Task to complete>
Below are the records; tally the lines in them that include the word "value" and reply with the number alone.

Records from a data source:
========================

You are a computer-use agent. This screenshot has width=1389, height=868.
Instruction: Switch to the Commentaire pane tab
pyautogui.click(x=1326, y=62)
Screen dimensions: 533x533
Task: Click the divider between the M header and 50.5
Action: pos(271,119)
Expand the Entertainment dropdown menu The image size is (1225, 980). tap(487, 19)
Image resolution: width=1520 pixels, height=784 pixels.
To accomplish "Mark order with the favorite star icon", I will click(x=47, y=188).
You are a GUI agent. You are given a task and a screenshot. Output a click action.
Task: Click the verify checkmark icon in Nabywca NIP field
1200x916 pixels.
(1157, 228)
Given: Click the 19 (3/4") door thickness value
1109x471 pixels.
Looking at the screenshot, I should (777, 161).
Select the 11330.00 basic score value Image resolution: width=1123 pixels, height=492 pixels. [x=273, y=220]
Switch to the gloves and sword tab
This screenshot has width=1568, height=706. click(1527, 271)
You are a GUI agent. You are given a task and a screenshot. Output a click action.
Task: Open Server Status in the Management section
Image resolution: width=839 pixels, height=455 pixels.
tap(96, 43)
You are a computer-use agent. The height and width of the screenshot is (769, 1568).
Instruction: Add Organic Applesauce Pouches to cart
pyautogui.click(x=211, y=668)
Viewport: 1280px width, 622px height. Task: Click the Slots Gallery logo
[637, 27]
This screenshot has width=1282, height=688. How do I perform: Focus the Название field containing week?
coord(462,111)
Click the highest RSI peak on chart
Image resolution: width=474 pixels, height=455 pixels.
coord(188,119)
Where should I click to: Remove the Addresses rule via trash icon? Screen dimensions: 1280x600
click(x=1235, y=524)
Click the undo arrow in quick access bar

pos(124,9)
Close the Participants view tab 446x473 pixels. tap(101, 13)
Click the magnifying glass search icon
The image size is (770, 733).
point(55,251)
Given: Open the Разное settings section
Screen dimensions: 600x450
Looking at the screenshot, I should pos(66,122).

========================

Solution>
2